Entrámos na primeira sala e as paredes forram-se de sinais, luzes de uma intermitência global, como se fosse o universo em noite de verão, espelhado sobre o planisfério.
(Como se a terra nem sequer fosse redonda)
E as rotas que ligam os pontos, sucedem-se a uma velocidade de timelapse, no mesmo ritmo do contador digital: milhares de concertos, milhões de espectadores, não há tempo para desenhar circunferências neste mundo unido por cinquenta e três anos de fascínio mútuo.
(E eu que até que nunca fui um deslumbrado pela banda das pedras rolantes)
Na segunda sala somos cercados por um gigantesco vídeo Wall que transmite, com uma metódica cronologia de anarquia uma sucessão de vagas de música e movimento, e não há seres normais que consigam agarrar esta cronologia, isolar os momentos.
(Independentemente do gosto pessoal e das escolhas estéticas, cinquenta e três anos de momentos não permitem uma escolha minimalista e criteriosa).
E sucedem-se as salas que procuram equilibrar-se entre os momentos de exotismo e de excentricidade da banda e sinais subtis de uma marca que prometia intemporalidade.
(Sim, cinquenta e três anos é intemporalidade musical, mas também um farol da moderna civilização ocidental que se procura reinventar nos últimos setenta anos, com o objetivo de viver em paz – pelo menos entre si)
A réplica do apartamento sujo, anárquico (mas curiosamente clássico para a época de sofás de veludo pesado, papel de parede brilhante escuro, alcatifas sintéticas) e despojado, de uma época em que cantavam em bares e na rua
(Mas a marca de intemporalidade estava no piano de cauda e nas guitarras elétricas espalhadas pelo chão escuro, entre cinzeiros a abarrotar e pratos sujos de restos de comida)
As primeiras aparições, a revolução dos fatos, os objetos icónicos, a ascensão ao mediatismo, o exibicionismo pelo abismo, drogas, sexo e rock & rol, como se eles testassem escrupulosamente os limites da resistência e da luxúria, apóstolos do lado negra da existência.
(Rigor na forma como se cultivaram na rebeldia e exibicionismo, mas também como transformavam os estúdios de gravação em templos da criatividade, os momentos de criação em exercícios de perfeccionismo sem pressas, o design cuidadoso e de escola das capas dos álbuns, a origem e a preservação do logo, a perspicácia com que entendem que a exuberância dos palcos é crucial para acompanhar o crescimento das suas multidões de seguidores)
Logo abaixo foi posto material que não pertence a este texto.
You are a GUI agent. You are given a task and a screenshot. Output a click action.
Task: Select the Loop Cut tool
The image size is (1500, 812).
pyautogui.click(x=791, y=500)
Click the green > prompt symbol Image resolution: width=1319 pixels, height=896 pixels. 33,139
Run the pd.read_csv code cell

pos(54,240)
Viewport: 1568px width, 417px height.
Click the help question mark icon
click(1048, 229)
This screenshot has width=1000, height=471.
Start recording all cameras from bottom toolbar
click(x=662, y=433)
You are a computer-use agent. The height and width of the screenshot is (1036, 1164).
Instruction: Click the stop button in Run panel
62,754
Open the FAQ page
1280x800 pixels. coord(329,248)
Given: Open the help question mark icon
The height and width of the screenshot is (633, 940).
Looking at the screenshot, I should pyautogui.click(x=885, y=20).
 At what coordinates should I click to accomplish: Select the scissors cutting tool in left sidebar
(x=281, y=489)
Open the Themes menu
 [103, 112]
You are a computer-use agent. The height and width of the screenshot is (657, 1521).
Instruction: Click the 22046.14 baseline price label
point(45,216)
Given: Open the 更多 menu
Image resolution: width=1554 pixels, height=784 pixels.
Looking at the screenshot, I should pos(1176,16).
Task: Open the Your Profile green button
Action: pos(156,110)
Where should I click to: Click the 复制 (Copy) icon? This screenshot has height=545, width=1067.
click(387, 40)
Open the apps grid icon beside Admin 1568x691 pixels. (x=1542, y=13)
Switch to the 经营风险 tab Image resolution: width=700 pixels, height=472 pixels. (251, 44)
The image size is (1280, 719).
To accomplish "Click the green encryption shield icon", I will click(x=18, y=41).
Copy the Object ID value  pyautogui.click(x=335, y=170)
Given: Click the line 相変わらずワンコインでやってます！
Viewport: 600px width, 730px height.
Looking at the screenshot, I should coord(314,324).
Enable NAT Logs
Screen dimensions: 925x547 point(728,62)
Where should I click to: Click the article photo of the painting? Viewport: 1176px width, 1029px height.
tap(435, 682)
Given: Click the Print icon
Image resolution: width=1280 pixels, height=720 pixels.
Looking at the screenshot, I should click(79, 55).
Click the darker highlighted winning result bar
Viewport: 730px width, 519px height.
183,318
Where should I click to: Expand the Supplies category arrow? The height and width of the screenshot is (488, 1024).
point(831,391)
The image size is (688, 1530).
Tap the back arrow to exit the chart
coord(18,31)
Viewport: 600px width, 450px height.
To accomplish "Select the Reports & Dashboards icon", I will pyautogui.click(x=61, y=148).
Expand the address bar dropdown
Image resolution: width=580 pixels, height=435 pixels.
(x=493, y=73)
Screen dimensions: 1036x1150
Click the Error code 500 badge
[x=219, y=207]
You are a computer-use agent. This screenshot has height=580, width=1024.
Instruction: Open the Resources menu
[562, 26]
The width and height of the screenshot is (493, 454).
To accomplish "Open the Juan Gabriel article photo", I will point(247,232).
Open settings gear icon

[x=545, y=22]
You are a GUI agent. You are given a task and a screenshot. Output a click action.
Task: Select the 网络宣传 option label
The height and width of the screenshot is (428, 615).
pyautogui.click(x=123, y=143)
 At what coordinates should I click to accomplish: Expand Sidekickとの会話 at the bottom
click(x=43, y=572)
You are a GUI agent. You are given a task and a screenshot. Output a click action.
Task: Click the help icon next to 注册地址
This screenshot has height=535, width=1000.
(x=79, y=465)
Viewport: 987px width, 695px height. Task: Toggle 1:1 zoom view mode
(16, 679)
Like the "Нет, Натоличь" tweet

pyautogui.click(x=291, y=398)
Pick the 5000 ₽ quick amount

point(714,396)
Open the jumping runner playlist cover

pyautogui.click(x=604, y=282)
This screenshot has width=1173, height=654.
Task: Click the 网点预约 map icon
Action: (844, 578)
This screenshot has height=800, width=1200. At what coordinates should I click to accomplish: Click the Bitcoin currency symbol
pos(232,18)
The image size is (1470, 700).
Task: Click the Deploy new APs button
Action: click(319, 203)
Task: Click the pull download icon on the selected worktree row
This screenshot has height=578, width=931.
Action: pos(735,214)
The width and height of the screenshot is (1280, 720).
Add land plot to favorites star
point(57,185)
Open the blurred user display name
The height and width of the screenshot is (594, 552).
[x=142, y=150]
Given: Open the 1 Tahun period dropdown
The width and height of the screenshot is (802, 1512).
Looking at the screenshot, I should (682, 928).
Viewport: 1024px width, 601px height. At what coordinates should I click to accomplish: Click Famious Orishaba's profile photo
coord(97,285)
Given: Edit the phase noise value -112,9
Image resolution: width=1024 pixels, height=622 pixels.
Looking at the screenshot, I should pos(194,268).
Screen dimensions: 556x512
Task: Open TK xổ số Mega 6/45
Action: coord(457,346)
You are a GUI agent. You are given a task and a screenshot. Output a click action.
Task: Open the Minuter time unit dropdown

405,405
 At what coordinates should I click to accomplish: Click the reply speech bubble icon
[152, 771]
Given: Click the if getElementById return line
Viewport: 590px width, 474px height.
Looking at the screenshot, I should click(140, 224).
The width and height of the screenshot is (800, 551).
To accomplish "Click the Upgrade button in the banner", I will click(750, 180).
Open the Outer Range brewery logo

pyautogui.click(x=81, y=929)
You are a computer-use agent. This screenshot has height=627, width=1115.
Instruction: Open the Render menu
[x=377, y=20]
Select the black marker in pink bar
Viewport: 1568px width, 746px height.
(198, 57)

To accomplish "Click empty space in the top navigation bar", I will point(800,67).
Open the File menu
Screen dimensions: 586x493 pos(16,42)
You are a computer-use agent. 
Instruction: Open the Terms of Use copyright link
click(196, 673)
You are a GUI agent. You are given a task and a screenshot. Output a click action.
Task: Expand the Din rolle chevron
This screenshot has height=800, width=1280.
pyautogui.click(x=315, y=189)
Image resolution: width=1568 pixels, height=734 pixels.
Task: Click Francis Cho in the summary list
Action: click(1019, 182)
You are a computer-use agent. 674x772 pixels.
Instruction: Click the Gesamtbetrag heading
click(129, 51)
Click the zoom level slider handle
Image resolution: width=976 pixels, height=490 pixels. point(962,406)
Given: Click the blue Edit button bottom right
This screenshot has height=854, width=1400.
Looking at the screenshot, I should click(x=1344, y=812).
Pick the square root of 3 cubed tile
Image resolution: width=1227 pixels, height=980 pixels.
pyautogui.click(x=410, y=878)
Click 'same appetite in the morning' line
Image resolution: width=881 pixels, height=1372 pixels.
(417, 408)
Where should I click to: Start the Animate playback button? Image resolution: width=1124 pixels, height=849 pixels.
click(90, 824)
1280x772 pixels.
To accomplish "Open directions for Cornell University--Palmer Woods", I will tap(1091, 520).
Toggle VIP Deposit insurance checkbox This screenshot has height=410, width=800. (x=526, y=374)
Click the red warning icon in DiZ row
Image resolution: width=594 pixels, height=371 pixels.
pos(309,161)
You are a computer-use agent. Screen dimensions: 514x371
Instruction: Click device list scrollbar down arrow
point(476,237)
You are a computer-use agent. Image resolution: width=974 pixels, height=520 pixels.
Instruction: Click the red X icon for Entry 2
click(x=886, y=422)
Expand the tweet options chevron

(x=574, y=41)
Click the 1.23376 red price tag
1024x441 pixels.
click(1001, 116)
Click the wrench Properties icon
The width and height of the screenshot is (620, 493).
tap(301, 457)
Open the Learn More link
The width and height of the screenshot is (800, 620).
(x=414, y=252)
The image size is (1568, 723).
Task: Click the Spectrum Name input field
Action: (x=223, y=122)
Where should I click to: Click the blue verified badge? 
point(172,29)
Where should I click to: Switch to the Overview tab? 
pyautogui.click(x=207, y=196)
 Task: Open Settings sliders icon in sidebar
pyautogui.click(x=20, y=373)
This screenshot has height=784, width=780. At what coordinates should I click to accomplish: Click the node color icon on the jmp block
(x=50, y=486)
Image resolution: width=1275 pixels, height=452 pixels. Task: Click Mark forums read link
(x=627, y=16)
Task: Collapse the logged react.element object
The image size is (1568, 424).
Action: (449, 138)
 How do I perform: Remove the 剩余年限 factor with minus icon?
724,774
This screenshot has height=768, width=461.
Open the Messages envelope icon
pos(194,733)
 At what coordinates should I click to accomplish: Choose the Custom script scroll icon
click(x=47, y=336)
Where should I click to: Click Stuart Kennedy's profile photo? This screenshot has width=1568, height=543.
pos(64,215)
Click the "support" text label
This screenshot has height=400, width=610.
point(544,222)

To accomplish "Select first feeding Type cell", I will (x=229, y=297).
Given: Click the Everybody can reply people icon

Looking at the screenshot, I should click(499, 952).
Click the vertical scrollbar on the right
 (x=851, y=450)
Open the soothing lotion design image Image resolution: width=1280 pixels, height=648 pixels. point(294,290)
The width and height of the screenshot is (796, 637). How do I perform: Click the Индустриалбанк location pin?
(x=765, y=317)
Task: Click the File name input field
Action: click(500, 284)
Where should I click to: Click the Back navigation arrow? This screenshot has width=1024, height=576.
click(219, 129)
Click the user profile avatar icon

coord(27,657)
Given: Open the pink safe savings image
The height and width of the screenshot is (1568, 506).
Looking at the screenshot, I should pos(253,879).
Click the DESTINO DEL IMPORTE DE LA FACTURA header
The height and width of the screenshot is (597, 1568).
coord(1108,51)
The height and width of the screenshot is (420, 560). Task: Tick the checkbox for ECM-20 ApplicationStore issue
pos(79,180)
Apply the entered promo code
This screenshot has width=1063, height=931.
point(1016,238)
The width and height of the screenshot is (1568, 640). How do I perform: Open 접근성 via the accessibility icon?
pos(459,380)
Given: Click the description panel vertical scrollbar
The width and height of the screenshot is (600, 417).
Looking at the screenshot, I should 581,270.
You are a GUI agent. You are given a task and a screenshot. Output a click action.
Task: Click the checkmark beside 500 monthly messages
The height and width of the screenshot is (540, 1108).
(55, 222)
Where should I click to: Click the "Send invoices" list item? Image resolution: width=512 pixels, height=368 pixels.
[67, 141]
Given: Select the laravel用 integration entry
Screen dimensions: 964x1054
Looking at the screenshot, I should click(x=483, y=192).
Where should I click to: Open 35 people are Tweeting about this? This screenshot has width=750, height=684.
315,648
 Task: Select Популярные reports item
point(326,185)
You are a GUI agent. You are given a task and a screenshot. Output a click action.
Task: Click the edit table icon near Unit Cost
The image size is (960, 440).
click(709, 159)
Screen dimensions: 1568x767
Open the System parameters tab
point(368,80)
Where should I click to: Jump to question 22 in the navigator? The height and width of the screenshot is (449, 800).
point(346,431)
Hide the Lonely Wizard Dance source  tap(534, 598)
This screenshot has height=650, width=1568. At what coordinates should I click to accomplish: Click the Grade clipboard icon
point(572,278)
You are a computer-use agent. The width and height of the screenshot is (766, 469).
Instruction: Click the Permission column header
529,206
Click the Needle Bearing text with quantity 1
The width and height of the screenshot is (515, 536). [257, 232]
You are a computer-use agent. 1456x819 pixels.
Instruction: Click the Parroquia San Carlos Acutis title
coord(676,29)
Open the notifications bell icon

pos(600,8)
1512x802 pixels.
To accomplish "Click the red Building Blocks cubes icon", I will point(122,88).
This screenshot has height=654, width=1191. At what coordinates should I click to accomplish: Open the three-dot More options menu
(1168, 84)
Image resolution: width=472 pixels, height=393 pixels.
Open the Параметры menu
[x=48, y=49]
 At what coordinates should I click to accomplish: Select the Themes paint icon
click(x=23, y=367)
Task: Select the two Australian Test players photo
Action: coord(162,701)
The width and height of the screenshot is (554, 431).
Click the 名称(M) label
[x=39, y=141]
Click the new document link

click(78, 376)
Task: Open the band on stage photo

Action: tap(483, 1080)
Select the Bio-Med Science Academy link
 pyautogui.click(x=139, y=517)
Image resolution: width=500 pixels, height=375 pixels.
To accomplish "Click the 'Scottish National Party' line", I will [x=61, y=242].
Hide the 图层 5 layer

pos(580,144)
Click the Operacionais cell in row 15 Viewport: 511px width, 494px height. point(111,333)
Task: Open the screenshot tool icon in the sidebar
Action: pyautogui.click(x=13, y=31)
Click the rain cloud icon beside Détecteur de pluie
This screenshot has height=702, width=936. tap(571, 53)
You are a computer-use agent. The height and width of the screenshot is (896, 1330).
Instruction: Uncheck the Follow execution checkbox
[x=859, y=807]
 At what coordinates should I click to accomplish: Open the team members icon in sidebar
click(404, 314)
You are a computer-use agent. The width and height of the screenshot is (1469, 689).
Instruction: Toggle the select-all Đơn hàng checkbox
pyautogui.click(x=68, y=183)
Lugares estudados, litografias de Andy Wahrol, a representação dos nossos lados loucos, sem preconceito e com desdém, a apologia de grupo como um espaço protegido de diversidade e de personalidades vincadas pela tolerância das suas próprias diferenças.
(E eu que até que nunca fui um deslumbrado pela banda das pedras rolantes, exceto quando oiço o Satisfaction)
Cinquenta anos é muito tempo (e, tal como eu, nasceram em 1963) mas nunca deixaram que a sua loucura os destruísse, apesar do aspeto decrépito do quarteto que continua a fascinar as miúdas de dezoito anos que (não aparentam) não se parecem recordar que, nos seus concertos, são afinal quatro avôs no palco a contar-lhes duas ou três dezenas de histórias.
Muito improvável pela diversidade de personalidades (o gigantismo de Mick, as hesitações de Keith), mas com um processo criativo minucioso – até nas imagens das jovens desnudadas nos corredores do avião em tour, algures em setenta, cobertas de cremes (diria natas) e copos de álcool quase destilado – que explica “vocês velhos (quer dizer, pais) eram muito mais rebeldes que nós…”
Para a maioria (dos agora respeitáveis velhinhos, que apenas se emocionam nestes breves momentos) não serviu grande coisa
(Continuam a viver como os mestres de forma / retórica ou morreram de overdoses de droga estragada)
Mas, para eles, pedras rolantes, fez toda a diferença (justificou toda a diferença)
No fim do dia, a sua razão de existência é a música.
E eles (Sir Mick, yes Sir) representam o triunfo da essência sobre a forma

Que bela moral da história isto dava!